DIRECTIONS FOR THIS TASK:
Write out the stretch of lines below that begins at the line with "Toggle favorite star" and ends at the line with "Given: Click the Print menu item", including both, exactly as given and nothing more.

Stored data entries
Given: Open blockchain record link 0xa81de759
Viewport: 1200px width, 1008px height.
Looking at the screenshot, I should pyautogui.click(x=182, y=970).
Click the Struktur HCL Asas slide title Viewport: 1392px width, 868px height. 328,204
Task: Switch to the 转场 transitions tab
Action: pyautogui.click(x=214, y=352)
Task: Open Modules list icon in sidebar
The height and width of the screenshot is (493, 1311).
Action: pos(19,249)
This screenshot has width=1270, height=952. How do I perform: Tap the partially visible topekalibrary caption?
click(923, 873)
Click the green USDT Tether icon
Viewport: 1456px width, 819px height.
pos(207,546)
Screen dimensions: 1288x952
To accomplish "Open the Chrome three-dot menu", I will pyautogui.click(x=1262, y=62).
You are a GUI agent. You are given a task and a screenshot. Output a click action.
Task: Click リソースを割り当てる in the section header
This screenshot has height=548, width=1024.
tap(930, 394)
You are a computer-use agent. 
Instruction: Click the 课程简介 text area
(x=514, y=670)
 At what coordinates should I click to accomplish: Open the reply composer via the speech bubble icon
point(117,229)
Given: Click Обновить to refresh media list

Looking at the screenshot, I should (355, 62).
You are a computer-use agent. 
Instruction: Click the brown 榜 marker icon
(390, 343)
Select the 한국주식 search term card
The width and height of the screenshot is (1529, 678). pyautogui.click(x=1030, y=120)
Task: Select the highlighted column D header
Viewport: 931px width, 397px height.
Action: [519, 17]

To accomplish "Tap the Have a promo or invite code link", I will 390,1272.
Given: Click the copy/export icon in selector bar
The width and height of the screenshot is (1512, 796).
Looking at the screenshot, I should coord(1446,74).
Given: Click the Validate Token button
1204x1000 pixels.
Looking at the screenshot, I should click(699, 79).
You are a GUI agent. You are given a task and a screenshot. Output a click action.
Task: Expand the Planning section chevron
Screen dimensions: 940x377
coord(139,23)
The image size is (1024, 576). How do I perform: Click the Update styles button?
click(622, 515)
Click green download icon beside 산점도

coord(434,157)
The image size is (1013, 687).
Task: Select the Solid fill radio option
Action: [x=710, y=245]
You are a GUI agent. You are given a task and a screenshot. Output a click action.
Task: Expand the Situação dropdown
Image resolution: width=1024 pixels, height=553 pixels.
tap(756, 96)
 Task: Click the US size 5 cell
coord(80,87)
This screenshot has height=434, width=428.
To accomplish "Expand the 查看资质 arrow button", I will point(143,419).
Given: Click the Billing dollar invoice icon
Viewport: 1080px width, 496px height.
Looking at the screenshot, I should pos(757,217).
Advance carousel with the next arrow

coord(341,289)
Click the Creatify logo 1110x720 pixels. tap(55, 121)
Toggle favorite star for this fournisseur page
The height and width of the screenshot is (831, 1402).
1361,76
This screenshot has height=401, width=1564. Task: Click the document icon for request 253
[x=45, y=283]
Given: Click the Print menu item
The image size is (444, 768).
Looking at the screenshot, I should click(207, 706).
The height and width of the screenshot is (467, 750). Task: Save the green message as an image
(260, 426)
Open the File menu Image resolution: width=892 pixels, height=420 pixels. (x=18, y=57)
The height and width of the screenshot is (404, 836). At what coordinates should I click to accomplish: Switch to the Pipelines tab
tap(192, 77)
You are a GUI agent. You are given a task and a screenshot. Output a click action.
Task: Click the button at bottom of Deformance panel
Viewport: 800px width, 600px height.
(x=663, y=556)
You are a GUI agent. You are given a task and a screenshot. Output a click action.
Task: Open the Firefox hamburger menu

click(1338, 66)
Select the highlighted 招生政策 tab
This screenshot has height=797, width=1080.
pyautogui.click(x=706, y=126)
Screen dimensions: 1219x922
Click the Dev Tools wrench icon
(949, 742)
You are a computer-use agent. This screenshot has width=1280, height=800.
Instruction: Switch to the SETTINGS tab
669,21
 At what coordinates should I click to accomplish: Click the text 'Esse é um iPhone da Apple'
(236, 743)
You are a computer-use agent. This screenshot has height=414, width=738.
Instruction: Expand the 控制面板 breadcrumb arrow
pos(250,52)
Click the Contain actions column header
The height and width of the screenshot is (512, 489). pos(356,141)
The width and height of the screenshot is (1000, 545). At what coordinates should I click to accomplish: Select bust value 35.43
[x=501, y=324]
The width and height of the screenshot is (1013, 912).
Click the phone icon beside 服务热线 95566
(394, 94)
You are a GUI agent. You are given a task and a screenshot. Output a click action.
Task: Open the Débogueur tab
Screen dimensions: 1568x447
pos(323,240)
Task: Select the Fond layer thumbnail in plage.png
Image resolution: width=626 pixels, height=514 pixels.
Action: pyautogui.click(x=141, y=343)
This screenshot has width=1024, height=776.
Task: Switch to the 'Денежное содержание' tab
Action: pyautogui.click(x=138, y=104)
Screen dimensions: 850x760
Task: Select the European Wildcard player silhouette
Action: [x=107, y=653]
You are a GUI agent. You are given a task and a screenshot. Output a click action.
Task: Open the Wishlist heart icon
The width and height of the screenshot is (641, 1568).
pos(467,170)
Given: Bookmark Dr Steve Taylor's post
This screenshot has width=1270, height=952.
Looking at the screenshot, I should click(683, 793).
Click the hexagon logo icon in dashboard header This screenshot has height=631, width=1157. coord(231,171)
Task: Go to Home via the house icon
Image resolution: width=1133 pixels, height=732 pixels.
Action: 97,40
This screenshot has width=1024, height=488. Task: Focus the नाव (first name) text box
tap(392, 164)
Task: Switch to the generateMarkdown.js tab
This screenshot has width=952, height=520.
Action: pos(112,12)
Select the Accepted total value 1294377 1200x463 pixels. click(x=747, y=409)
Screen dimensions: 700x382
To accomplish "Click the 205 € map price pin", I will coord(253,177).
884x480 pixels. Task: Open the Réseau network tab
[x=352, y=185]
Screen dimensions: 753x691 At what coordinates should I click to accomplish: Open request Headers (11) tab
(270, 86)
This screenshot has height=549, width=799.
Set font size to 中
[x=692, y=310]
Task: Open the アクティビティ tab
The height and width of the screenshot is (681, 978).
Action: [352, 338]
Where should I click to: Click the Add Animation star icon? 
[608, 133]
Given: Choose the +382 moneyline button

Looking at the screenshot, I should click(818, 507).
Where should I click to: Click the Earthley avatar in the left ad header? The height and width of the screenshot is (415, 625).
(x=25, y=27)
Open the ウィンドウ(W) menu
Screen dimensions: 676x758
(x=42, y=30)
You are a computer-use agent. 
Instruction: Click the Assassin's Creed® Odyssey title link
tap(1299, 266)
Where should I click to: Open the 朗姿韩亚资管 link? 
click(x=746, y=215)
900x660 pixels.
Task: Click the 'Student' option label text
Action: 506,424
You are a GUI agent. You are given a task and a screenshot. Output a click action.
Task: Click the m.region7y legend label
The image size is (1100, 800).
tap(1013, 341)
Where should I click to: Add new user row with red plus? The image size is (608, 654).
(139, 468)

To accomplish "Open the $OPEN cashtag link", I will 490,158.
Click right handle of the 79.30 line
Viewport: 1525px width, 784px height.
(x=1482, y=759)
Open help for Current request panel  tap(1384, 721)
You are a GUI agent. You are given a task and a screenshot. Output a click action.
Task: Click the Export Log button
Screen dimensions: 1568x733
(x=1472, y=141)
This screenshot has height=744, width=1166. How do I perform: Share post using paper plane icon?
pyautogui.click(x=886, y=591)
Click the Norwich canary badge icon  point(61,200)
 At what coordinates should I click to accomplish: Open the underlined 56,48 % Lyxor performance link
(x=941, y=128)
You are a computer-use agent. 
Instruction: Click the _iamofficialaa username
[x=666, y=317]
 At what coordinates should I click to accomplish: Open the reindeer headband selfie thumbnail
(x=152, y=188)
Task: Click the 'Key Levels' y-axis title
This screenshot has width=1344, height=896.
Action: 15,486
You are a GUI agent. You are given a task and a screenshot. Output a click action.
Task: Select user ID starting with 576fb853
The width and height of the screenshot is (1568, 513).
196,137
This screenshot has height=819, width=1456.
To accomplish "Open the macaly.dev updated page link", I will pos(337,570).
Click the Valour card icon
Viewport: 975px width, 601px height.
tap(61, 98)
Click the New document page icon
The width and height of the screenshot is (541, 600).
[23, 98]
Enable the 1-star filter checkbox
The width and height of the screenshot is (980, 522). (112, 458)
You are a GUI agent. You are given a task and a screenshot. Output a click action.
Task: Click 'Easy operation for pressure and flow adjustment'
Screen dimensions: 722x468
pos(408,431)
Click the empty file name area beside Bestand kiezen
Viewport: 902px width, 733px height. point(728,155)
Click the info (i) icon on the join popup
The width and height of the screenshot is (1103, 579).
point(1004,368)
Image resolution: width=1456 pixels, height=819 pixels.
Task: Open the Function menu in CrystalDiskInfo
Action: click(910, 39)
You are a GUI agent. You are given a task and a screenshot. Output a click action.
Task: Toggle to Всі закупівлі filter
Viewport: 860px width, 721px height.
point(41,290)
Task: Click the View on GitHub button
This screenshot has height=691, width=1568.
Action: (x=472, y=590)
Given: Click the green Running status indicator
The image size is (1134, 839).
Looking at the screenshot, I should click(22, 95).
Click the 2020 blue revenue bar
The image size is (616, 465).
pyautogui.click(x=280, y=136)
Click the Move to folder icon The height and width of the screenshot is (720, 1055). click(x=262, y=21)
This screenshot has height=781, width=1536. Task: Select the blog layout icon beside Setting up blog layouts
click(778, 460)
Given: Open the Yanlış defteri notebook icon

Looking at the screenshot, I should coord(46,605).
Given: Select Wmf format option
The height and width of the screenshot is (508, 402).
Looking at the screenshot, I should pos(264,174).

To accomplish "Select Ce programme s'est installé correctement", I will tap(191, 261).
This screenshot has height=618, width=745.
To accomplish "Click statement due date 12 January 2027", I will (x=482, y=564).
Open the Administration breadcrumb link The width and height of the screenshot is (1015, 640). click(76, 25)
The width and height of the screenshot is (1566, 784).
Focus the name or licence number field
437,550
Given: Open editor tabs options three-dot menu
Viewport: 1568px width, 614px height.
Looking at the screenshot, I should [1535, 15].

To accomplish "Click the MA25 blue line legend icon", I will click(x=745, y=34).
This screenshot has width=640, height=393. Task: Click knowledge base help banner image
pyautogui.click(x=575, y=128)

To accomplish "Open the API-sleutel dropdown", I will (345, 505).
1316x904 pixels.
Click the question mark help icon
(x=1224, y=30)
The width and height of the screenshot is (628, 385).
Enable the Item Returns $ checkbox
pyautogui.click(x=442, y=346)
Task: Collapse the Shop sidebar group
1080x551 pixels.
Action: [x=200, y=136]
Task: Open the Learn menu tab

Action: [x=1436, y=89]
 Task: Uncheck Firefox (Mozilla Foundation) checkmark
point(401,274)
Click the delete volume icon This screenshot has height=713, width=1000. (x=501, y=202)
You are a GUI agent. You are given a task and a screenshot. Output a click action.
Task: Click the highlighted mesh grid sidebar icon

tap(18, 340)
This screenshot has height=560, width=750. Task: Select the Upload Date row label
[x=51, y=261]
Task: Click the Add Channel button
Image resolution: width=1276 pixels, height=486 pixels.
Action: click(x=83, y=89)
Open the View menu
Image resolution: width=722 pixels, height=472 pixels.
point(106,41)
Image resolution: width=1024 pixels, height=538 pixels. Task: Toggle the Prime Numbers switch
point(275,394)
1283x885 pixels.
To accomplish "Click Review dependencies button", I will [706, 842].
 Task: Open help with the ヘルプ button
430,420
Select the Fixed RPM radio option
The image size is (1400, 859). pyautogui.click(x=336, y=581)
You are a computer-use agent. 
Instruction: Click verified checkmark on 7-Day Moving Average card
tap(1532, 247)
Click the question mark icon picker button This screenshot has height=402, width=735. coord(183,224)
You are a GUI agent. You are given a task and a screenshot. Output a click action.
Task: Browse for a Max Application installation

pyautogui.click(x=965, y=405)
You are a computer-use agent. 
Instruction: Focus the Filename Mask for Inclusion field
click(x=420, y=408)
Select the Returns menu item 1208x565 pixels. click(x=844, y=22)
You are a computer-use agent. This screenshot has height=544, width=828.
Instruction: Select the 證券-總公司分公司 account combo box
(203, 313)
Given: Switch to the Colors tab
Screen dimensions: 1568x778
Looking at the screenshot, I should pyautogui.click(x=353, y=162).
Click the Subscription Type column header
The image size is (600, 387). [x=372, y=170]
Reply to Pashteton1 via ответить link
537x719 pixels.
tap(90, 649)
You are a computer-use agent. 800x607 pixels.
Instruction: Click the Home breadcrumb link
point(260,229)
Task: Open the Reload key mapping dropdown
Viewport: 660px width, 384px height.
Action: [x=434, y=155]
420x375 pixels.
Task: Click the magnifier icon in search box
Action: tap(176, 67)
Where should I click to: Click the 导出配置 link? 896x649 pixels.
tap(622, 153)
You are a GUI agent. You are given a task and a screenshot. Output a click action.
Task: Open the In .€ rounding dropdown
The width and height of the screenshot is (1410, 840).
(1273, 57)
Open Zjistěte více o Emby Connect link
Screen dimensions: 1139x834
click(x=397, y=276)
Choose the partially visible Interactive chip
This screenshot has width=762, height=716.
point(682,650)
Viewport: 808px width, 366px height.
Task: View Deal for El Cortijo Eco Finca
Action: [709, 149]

OUTPUT:
Toggle favorite star for this fournisseur page
The height and width of the screenshot is (831, 1402).
1361,76
This screenshot has height=401, width=1564. Task: Click the document icon for request 253
[x=45, y=283]
Given: Click the Print menu item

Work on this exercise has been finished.